4. As shown in FIG. 2-1, when the mechanism continues to operate and the second operation swing arm 3d rebounds, SB2 and SB3 are simultaneously connected, but current is still supplied through B, SB1, 20,1b,1c,1a,1,2, 21, A to form an electric path for the motor to rotate to provide output force, and the first winding and the second winding of the motor are simultaneously operated.

The above description is only for the specific embodiments of the present invention, but the scope of the present invention is not limited thereto, and any person skilled in the art can easily think of various equivalent modifications or replacements within the technical scope of the present invention, and these modifications or replacements should be covered within the scope of the present invention. Therefore, the protection scope of the present invention shall be subject to the protection scope of the claims.

Claims

1. The utility model provides a changeable drive module of output torque, includes the shell and arranges motor (10), gear train, the automatic selection logic control circuit of circuit, cam machinery sequential control module and output axial force transfer mechanism in the shell in, its characterized in that, the automatic selection logic control circuit of circuit includes external switch (SB 1), first internal switch (SB 2), second internal switch (SB 3), first winding and second winding, the first switch-on contact of external switch (SB 1), first internal switch (SB 2), first winding and second winding establish ties in proper order, the second contact of external switch (SB 1), second internal switch (SB 3) and second winding establish ties in proper order.

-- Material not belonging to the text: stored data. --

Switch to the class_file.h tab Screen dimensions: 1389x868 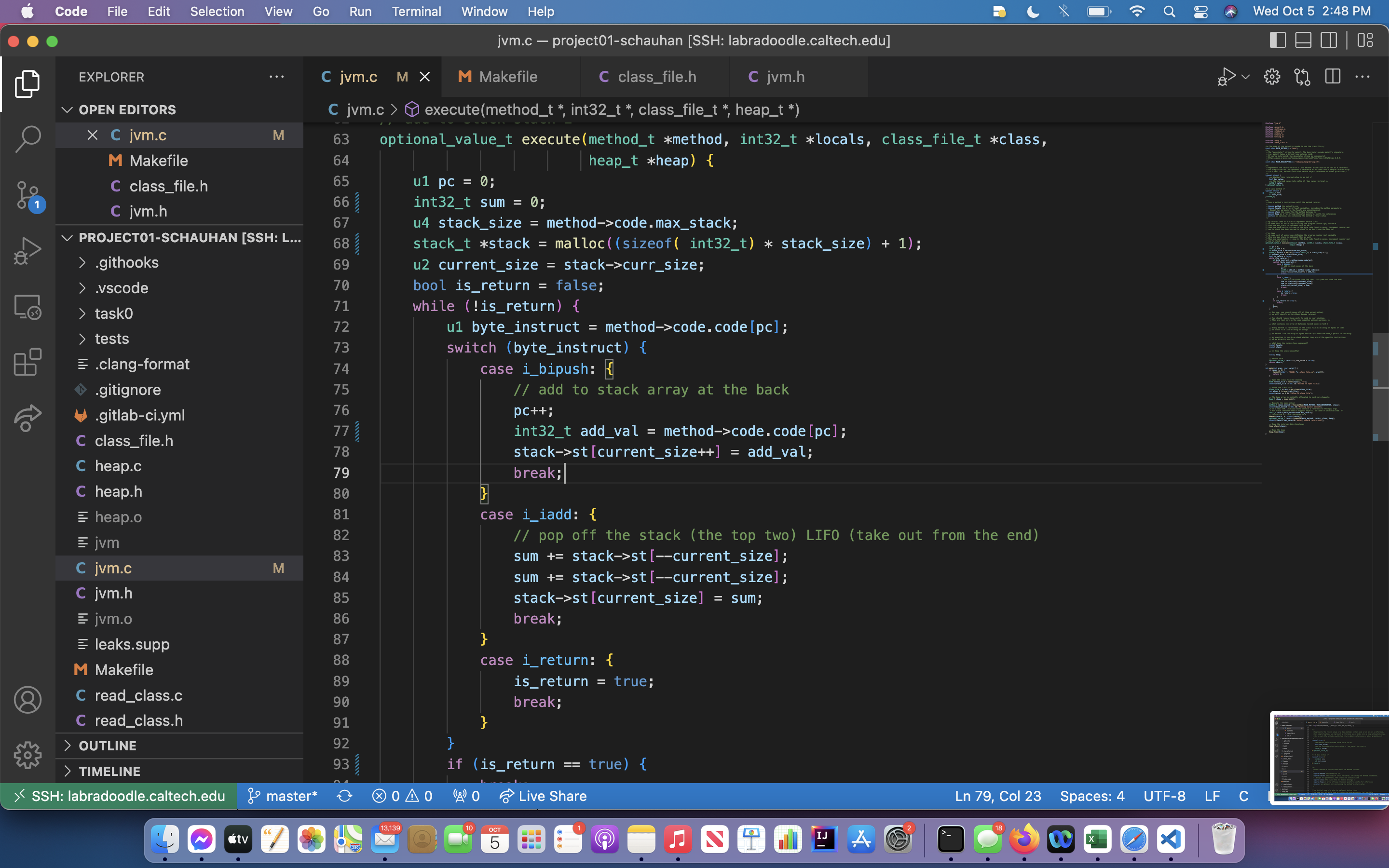pos(656,76)
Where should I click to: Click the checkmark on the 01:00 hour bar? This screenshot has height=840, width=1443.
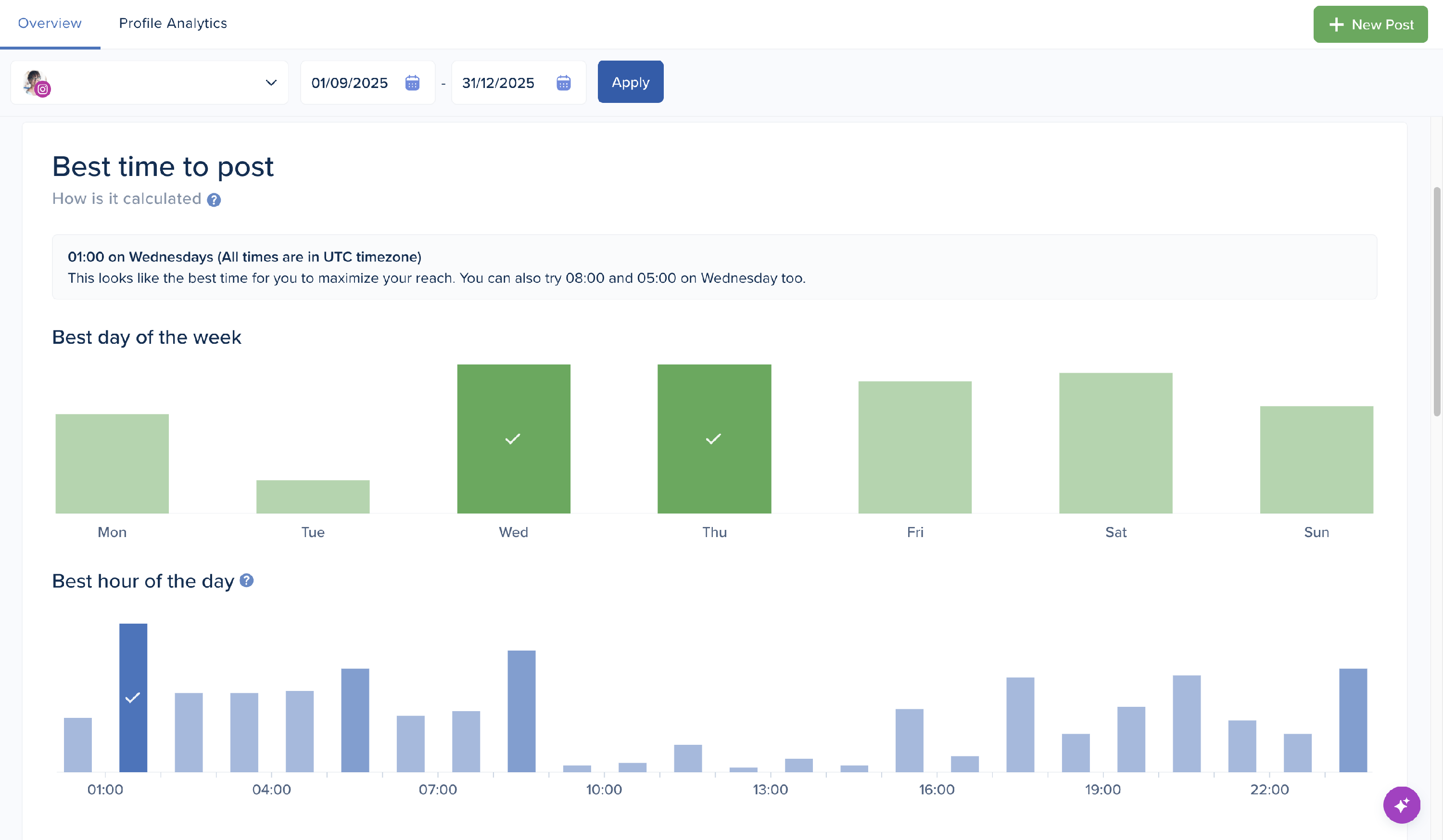[x=133, y=697]
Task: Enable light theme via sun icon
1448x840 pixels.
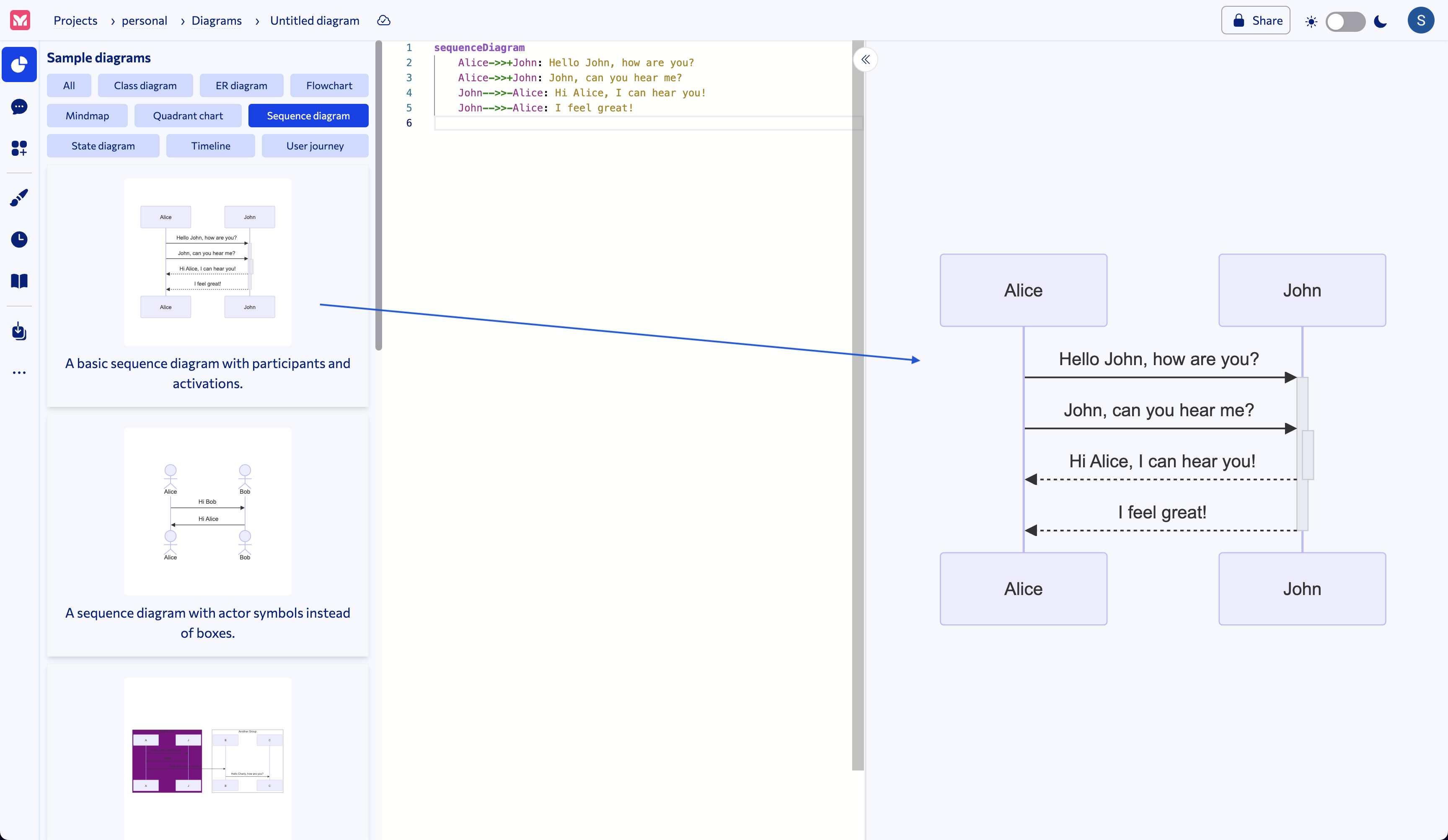Action: 1312,21
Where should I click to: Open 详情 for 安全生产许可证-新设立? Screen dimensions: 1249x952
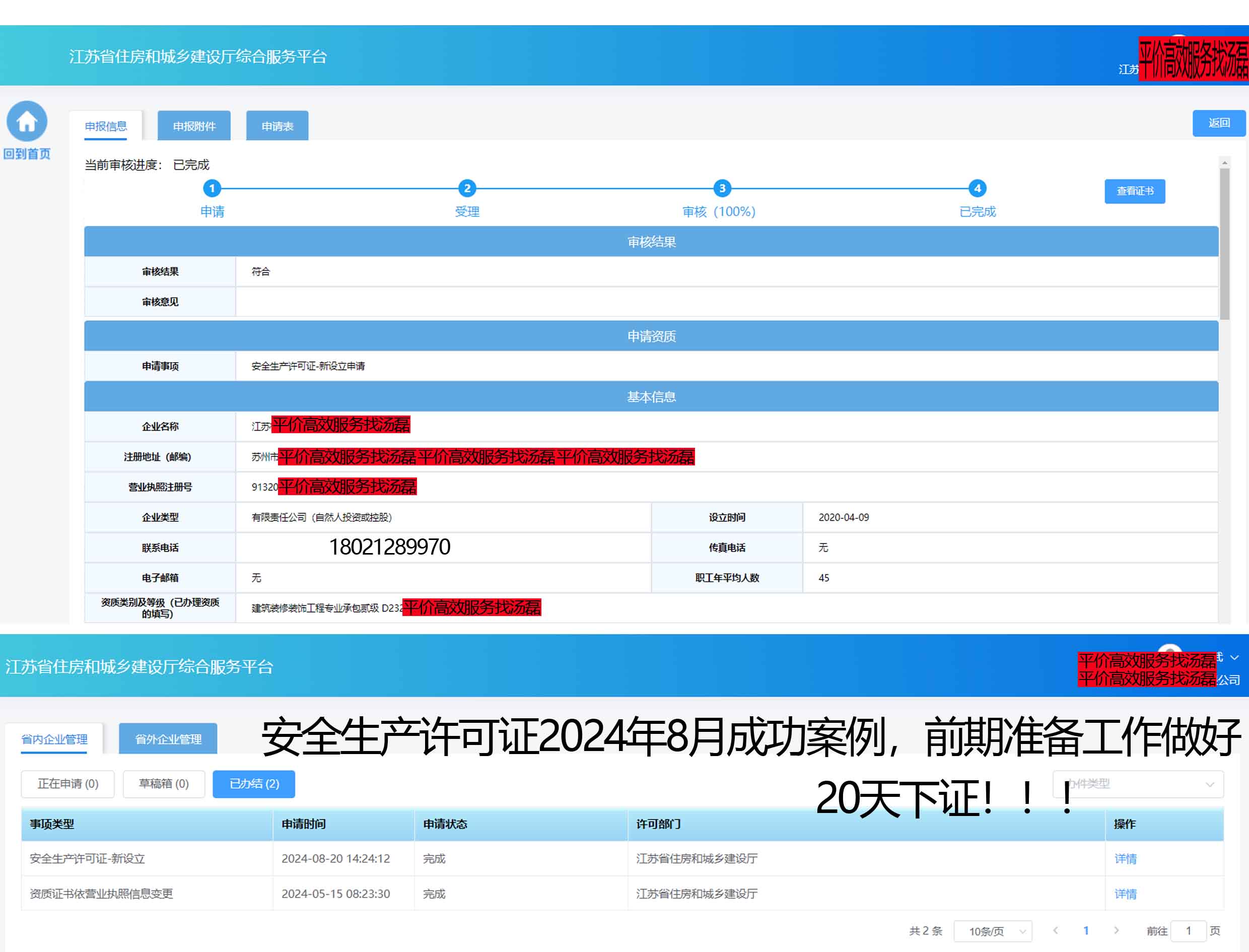coord(1125,859)
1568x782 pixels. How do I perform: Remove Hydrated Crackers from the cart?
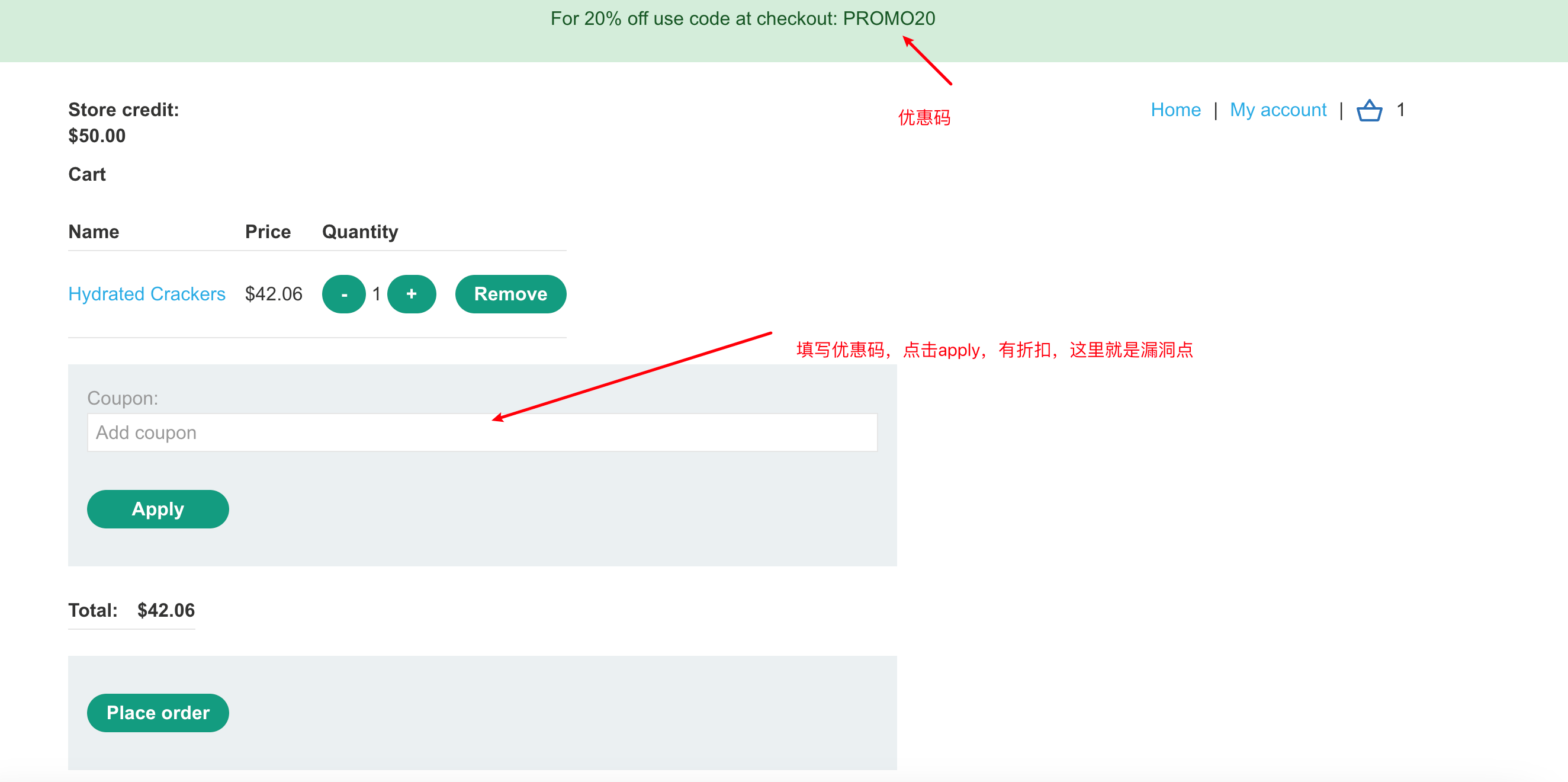click(x=510, y=294)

2. The variable drive module of an output torque according to claim 1, characterized in that the first internal switch (SB 2) comprises a first switch contact (1 b) and a first switch swing arm (1 c), the first switch contact (1 b) is connected with a first connection contact of the external switch (SB 1) through a first conduction member (20), and the first connection contact of the external switch (SB 1), the first conduction member (20), the first switch contact (1 b), the first switch swing arm (1 c), the first winding and the second winding form an electric path to provide power for the rotation of the motor (10).

3. The variable drive module of an output torque according to claim 1, characterized in that the second internal switch (SB 3) includes a second switch contact (3 b) and a second switch swing arm (3 c), the second switch contact (3 b) is connected to the second contact of the external switch (SB 1) through a second conduction member (22), and the second contact of the external switch (SB 1), the second conduction member (22), the second switch contact (3 b), the second switch swing arm (3 c) and the second winding form an electric path to provide power for the rotation of the motor (10).

4. An output torque variable drive module according to claim 1, wherein the cam mechanical timing control module comprises a first operating swing arm (1 d), a second operating swing arm (3 d) and a lower cam (9) for controlling the opening and closing of the first internal switch (SB 2) and the second internal switch (SB 3).

5. A variable output torque drive module according to claim 4, wherein the lower cam (9) is provided with a first recess (9 b) corresponding to the first swing arm (1 d), and when the first swing arm (1 d) is inserted into the first recess (9 b), the first internal switch (SB 2) is turned off.

6. A variable output torque drive module according to claim 4, wherein the lower cam (9) is provided with a second recess (9 a) corresponding to the second swing arm (3 d), and when the second swing arm (3 d) is inserted into the second recess (9 a), the second internal switch (SB 3) is turned off.